Homeward from OBI
Fours days of ontology bashing at an OBI meeting; this leaves me extremely glad to be going home. The meeting was long, hard and tiring. We got a lot done in the time available, though, and that was impressive. All the people in the room knew what they were doing, and we managed to work together and in parallel to an impressive extent. Even while listening to the main conversation, most people were also skype chatting about something else to those in and outside the room.
I spend a considerable time working on the paper, which will accompany the release. I got this job, mostly as to regularise and clean up the English, but in the end did rather more than this; I hope people are not upset about the stuff that I took out; the whole thing was done “pair programming style”, although I had different pairs for different sections.
Despite all the efforts, though, there are still tracker items open for the 1.0 release, and thats not ideal, but it is good that we are much closer to it.
Philly was much as I remember it; it’s a reasonably pleasant city. It doesn’t feel too aggressive and it’s relatively quiet.

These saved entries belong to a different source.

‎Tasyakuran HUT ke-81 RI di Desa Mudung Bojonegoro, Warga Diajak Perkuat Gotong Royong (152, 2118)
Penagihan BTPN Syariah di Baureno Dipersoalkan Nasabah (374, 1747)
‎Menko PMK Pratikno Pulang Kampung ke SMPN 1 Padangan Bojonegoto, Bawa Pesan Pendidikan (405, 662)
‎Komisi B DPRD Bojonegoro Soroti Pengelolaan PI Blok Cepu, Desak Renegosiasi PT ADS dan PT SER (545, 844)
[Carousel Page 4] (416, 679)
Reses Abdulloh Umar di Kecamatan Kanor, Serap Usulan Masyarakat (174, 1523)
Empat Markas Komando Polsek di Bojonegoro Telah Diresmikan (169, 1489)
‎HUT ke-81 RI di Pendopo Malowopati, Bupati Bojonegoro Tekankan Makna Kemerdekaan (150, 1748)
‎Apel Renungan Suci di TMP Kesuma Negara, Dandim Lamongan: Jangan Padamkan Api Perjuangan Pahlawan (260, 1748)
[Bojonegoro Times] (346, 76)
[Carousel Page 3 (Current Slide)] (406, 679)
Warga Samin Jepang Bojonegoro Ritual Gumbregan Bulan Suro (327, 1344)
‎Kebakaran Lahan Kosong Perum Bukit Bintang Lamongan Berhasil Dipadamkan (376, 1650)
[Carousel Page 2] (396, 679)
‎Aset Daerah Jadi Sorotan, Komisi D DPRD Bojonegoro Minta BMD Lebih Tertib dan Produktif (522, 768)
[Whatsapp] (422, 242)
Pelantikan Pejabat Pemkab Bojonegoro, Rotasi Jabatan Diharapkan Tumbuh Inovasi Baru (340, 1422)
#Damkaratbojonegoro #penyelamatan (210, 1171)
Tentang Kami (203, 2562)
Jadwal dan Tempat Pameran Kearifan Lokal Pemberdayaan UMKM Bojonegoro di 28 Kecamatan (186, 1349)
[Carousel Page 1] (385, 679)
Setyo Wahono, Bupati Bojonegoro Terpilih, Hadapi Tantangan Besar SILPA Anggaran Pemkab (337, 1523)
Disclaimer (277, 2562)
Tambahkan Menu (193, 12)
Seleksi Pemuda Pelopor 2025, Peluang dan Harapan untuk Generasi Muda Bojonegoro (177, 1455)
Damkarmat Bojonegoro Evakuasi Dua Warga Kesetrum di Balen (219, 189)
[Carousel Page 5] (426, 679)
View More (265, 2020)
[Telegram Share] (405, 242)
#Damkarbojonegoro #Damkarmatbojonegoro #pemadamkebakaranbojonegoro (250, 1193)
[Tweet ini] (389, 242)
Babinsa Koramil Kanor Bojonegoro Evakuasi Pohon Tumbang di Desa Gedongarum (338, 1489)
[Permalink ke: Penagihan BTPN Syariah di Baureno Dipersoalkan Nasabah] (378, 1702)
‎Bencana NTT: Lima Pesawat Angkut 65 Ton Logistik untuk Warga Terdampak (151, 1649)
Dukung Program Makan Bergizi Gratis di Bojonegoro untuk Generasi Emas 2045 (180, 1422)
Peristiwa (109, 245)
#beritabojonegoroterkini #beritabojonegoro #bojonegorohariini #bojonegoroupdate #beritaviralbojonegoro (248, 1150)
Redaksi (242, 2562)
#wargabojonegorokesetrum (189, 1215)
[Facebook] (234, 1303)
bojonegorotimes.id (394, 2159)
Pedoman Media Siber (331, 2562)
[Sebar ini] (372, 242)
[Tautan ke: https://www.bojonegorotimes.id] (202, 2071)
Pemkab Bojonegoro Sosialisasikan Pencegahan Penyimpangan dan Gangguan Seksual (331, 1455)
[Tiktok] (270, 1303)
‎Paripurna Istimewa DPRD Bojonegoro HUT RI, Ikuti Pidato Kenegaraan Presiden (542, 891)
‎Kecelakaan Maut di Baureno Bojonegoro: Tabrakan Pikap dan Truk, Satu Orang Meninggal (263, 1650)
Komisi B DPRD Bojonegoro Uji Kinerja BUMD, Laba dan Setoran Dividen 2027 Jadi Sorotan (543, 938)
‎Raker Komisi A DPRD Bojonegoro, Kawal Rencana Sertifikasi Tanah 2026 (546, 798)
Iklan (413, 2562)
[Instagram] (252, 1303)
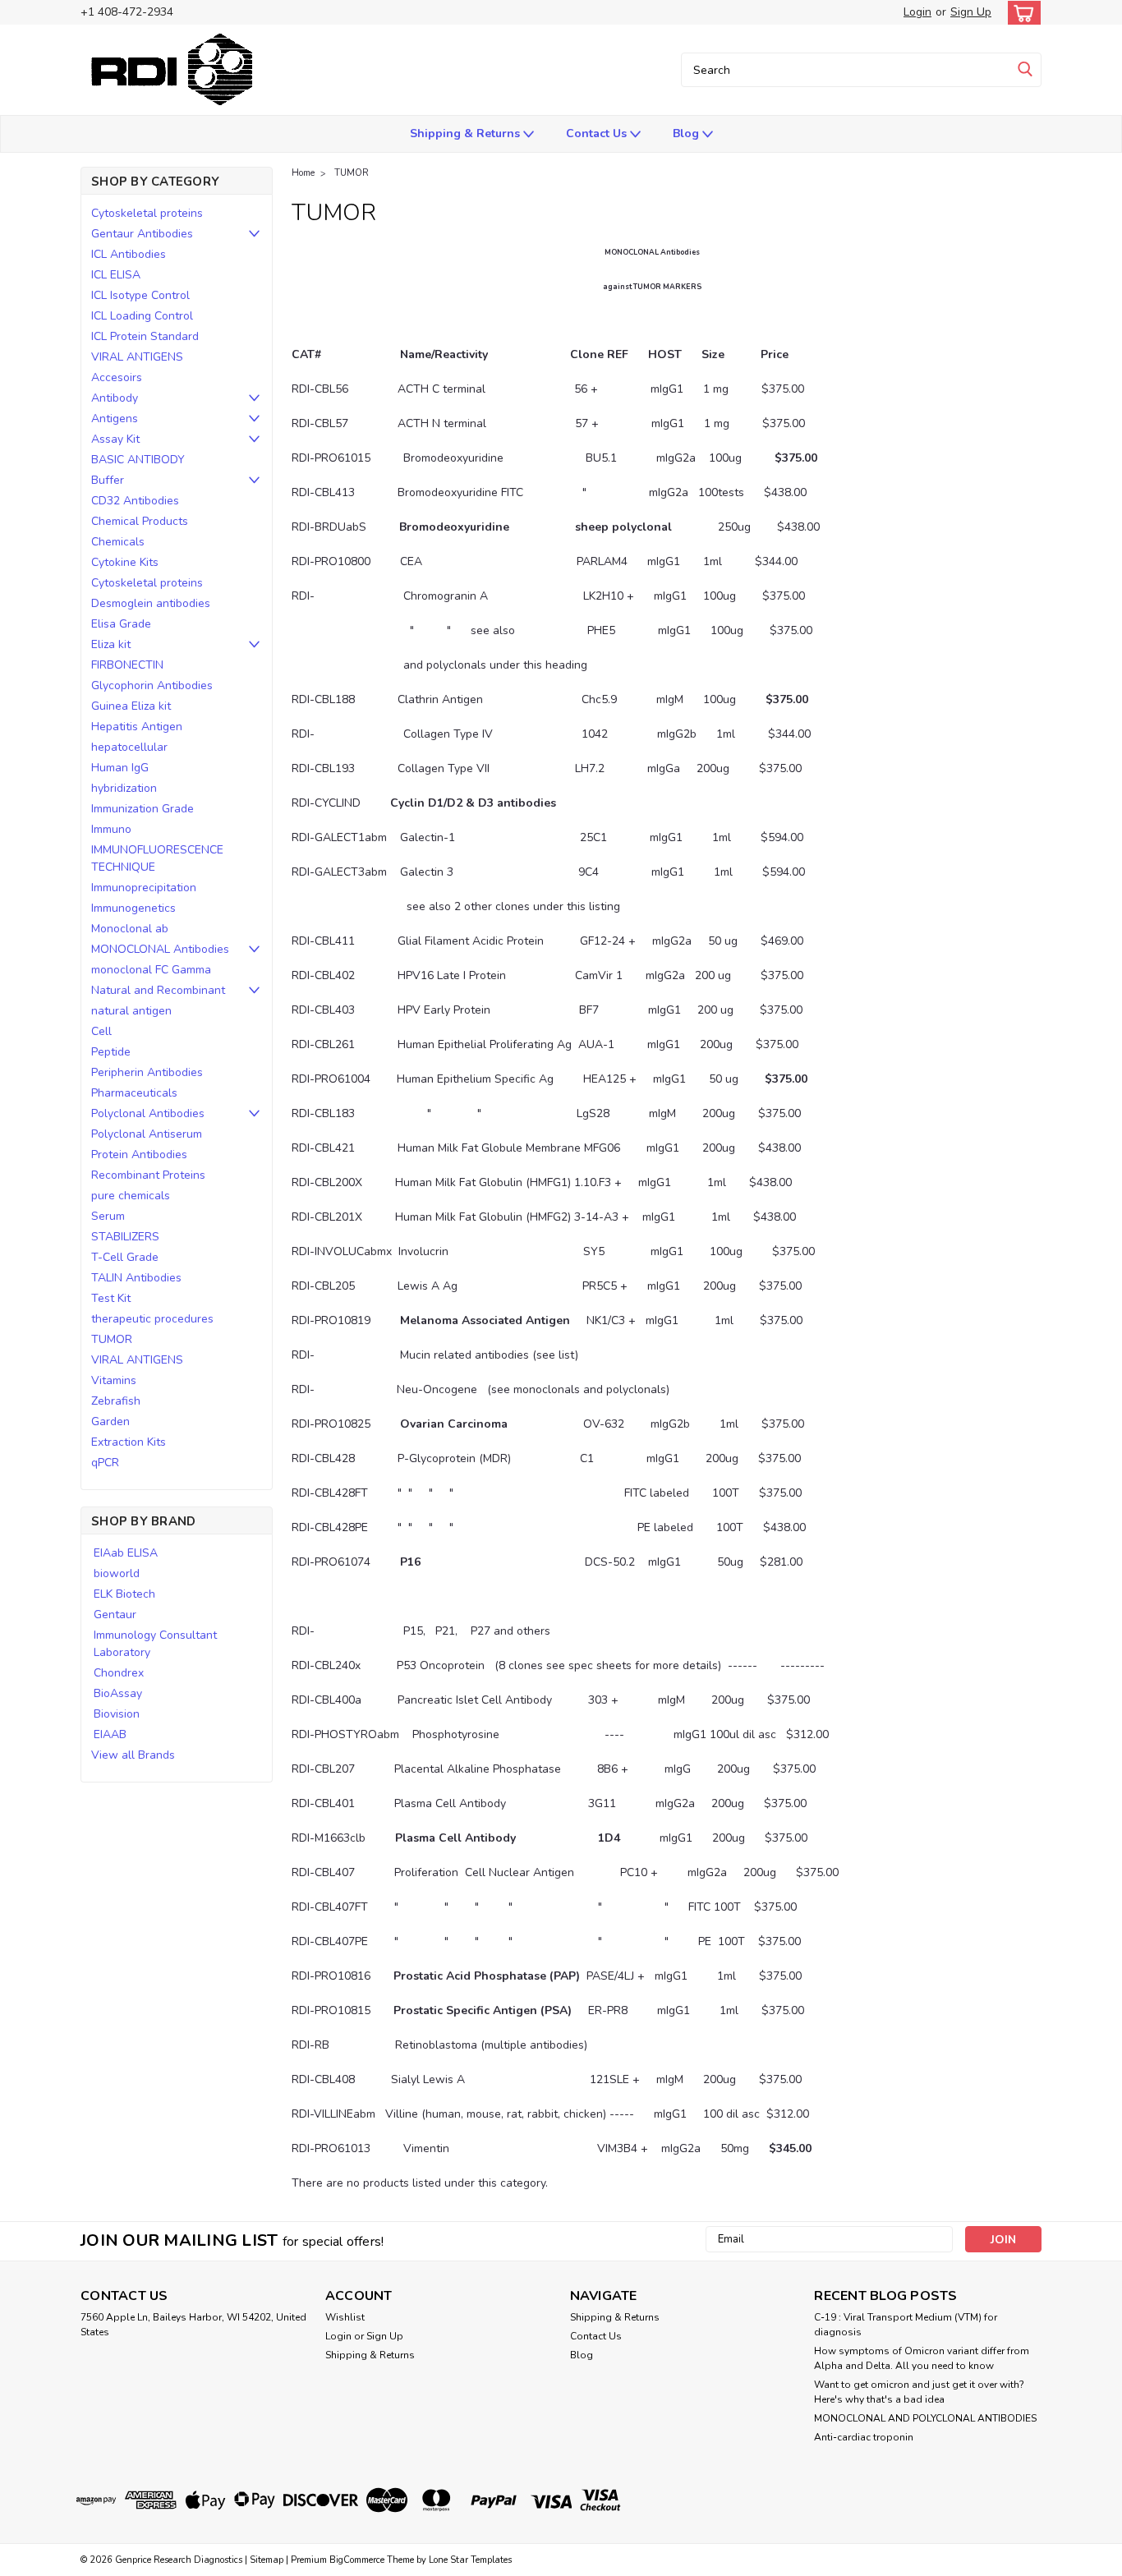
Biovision (117, 1714)
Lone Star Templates (470, 2560)
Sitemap (266, 2560)
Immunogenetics (133, 908)
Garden (110, 1421)
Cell (101, 1031)
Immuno (111, 829)
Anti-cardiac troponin (863, 2437)
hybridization (124, 788)
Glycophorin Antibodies (152, 685)
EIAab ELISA (126, 1553)
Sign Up (970, 12)
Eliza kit (111, 644)
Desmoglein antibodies (150, 603)
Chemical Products (139, 521)
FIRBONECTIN (127, 665)
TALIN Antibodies (136, 1278)
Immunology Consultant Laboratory (155, 1643)
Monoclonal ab (129, 928)
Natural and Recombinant (158, 990)
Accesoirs (116, 377)
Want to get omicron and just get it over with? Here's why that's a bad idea (919, 2392)
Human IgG (120, 767)
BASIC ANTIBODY (138, 459)
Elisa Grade (121, 624)
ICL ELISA (115, 275)
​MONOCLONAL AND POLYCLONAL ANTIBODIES (925, 2418)
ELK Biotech (124, 1594)
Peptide (111, 1052)
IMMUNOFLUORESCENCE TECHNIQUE (157, 858)
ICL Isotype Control (140, 295)
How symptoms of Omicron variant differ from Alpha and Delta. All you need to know (921, 2358)
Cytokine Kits (125, 562)
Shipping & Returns (466, 133)
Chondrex (119, 1673)
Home (303, 173)
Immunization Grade (142, 808)
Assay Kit (115, 439)
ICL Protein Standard (145, 336)
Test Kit (111, 1298)
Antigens (114, 418)
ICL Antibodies (128, 254)
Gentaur (115, 1614)
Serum (108, 1216)
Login (917, 12)
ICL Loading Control (142, 316)
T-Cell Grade (125, 1257)
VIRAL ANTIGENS (137, 357)
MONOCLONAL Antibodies (160, 949)
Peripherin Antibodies (147, 1072)
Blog (687, 133)
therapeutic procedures (152, 1319)
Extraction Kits (128, 1442)
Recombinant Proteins (148, 1175)
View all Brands (133, 1755)
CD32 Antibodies (135, 500)
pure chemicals (130, 1195)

As I had a late flight out today (meeting finished yesterday), I spent the time wandering around town; like too many US cities Philly has been built to be easy to drive through, rather than good to live in, but you Philly is okay for walking around. They have a nice parkway area on JFK boulevard; I had a nice guided tour around the Rodin museum, which was wonderful, even if lacking The Thinker which is normally their show piece entranceway sculpture. Rodin was big on hands, it turns out, and rather fond of the musculature of backs; the captions on the bronzes suggest that he was having affairs with many of his models, so I wonder if this stems from…well, you can work it out.
After that, I wandered up to the art museum past the twee statue of Rocky Balboa, and the converse footprints sculpted in the stairs. The art museum itself is huge; the Thinker is temporarily here, so I got to see it after all, but I think it needs to be outside. As well as the traditional galleries, and strangely, they also have a lot of furniture there, and have imported whole rooms from various places. For me, the Asian section was the best; they had an Indian temple, dark and brooding in the half-light, and a Chinese room with the most amazing timbers. I felt the indoor Romanesque outside courtyard (erm…) was taking it a bit too far.
Not much left to be done after an afternoon full of culture; on the way back to the hotel, I looked for a little park on Chestnut that I had wanted to see and a falafel shop which I had seen sign posted. I found neither; the park had left no traces at all, the falafel shop I found a poster for, but I walked all the street and as far as I can tell 1740 Sansome is a multistory parking lot.
Back where I started, sitting in the airport; tick, tock, tick, tock.